La dipendenza sembra essere dovuta a un grande senso di sicurezza che questo sito riesce a fornire, a un innalzamento dell’autostima dell’individuo dal momento che può creare una falsa (e per lui migliore) immagine di sé e alla sensazione di aver tutto sotto il proprio controllo. Senza dubbio si tratta di sensazioni irreali ma che vengono percepite come concrete.
Ma si può parlare veramente di malattia? Sì, perché si parla di un problema che rientra a tutti gli effetti nell’ambito della salute mentale, che presenta sintomi e porta a disagi psicologici

I sintomi sono chiari: la persona non riesce a allontanarsi dalla rete sociale perché desiderosa di leggere ciò che gli altri hanno scritto online o vedere quello che hanno condiviso pubblicamente, essa finisce per trascurare le relazioni umane reali, quelle in cui si può toccare la persona con cui si sta parlando o banalmente vederla e ascoltarla e non leggere ciò che scrive in una chat o in un messaggio di posta

Tutto questo conduce a un desiderio inefrenabile di controllare ogni cosa, poiché il virtuale è molto più facile da gestire, in quanto spoglio di tutte quelle sottigliezze che caratterizzano invece i rapporti reali. 

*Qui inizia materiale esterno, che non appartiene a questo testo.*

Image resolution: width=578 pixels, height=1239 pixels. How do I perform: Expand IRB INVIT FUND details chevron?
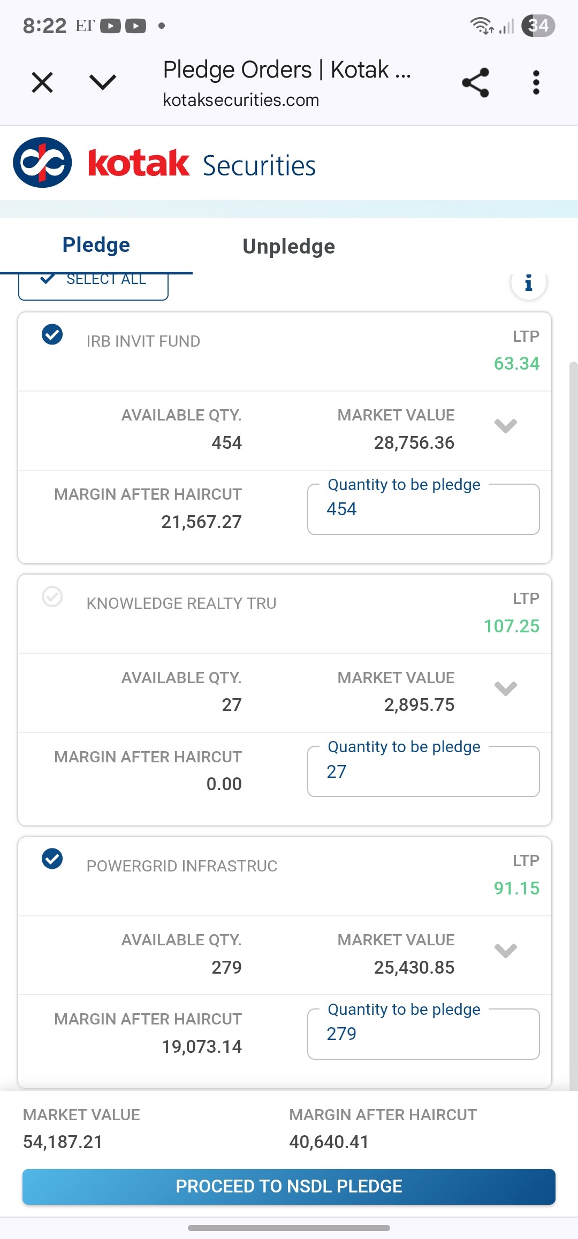coord(505,426)
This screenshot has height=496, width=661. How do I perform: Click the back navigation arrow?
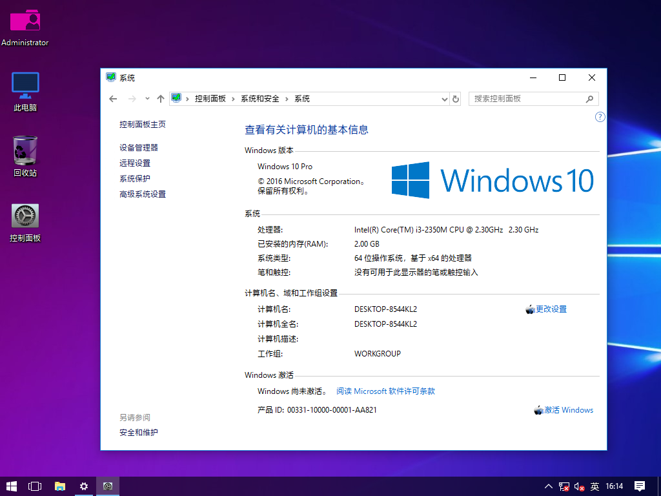(x=114, y=99)
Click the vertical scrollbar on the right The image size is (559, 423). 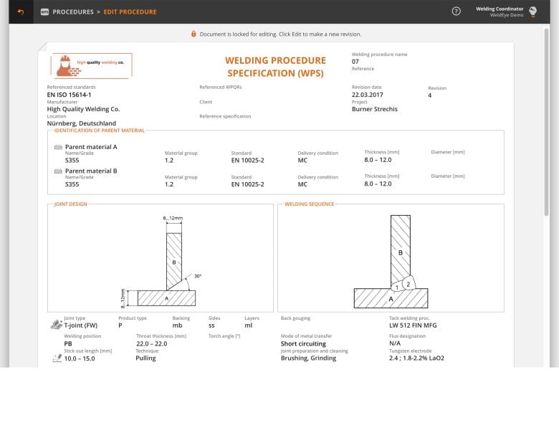[x=546, y=123]
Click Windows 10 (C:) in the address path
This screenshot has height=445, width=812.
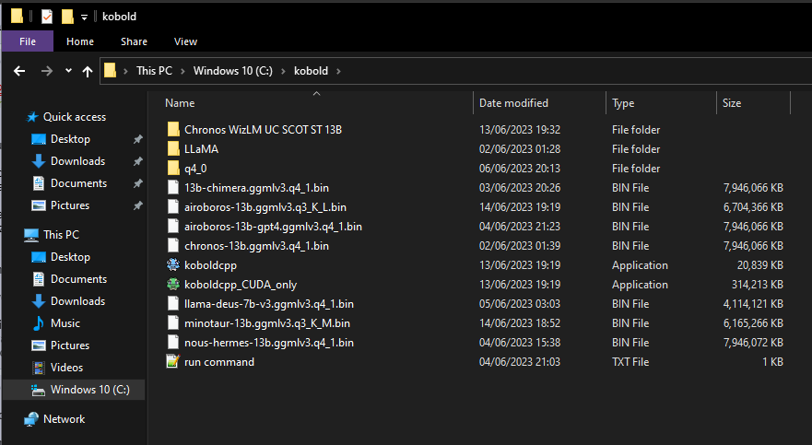(233, 71)
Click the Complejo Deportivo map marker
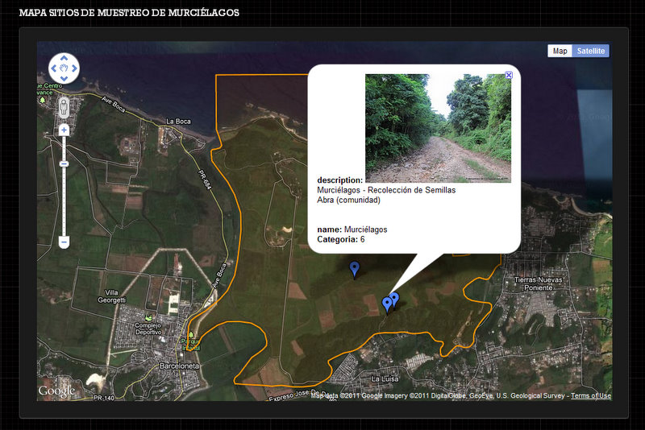This screenshot has height=430, width=645. [148, 317]
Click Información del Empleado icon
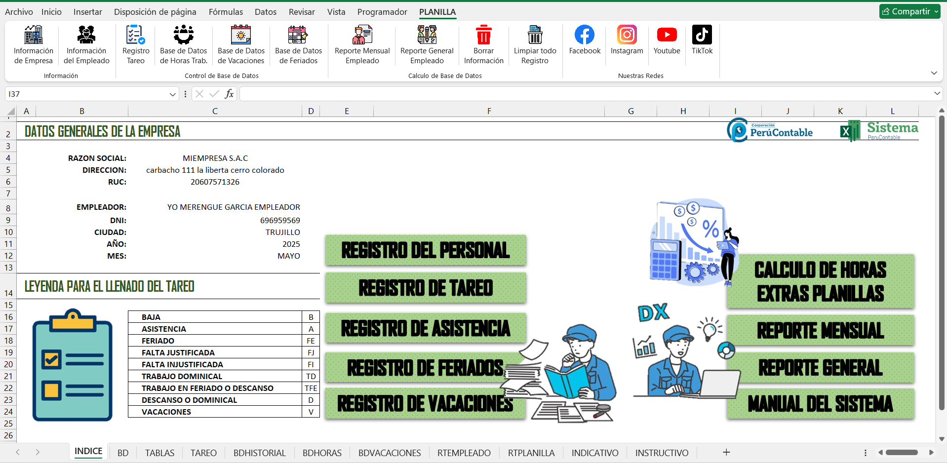 [86, 36]
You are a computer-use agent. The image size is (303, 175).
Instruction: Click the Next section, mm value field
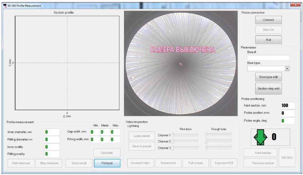[287, 105]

Il fenomeno che però colpisce maggiormente gli individui è noto come “problema delle false personalità di Facebook”: le persone, forse per vergogna del proprio essere, del proprio aspetto o del proprio carattere, forse per evadere dalla vita reale, decidono di assumere un’altra identità, un’identità diversa dalla propria e così possono incorrere in reali stati mentali paranoidei. Ma non finisce qui. 

Facebook è diventato talmente insidioso e qualsivoglia indispensabile nelle vite di ognuno che spesso si possono riscontrare sintomi di astinenza che si traducono in malessere psicofisico.
Ma i pericoli finiscono qui? No. Facebook è diventato un modo concreto per dare fuoco alla propria riservatezza e ciò è dovuto ad una scarsa cultura informatica e ad una mancanza di buon senso. 

Visto come un semplice divertimento in rete, corrisponde esattamente al nome che porta: “Facebook”, tradotto in italiano “Faccialibro”. Esatto. È veramente un libro, un catalogo, in cui sono ben esposte le facce di tutti i suoi utenti e, considerando che sono più di cento milioni, cento milioni di persone sono facilmente rintracciabili da chiunque

Chiunque può avere a portata di mano questo elenco di facce e nomi.
Chi di noi darebbe una foto di sé, il suo nome e cognome a uno sconosciuto che incontra per strada? Nessuno, ma quasi tutti espongono in bella vista, in un sito internet a cui qualsiasi persona può accedere, una serie di foto che li ritraggono in ogni situazione e in ogni momento. In questo modo ogni individuo può vedere che aspetto hanno, leggere il loro nome, sapere chi sono, dove abitano, che luoghi frequentano e facilmente ricondursi a loro.
È inutile parlare delle eventuali opzioni per mantenere un certo grado di riservatezza perchè la maggior parte degli utenti iscritti a Facebook usano il social network in maniera insensata

Oltretutto non tutti sanno quanto sia difficile o addirittura impossibile togliere una foto resa pubblica in rete; infatti questa, anche se cancellata dal sito comunque rimarrà nei server e online e può essere individuata e scaricata da chiunque.

Quando la si rende pubblica, chiunque la scarichi può farne ciò che vuole, può abusare dell’ immagine di chi appare, può caricarla in altri siti, può farne l’uso che più preferisce, sia positivo sia negativo. A tutto questo la maggior parte delle persone rispondono con la tipica frase “ma perché dovrebbe capitare proprio a me?” ma nel frattempo non si può sapere se si è stati presi di mira da qualcuno.
Dunque bisogna capire che ci sono persone che fanno un buon uso di Facebook ma anche chi lo usa come strumento per fare violenza, pedofilia, bullismo e quant’altro. 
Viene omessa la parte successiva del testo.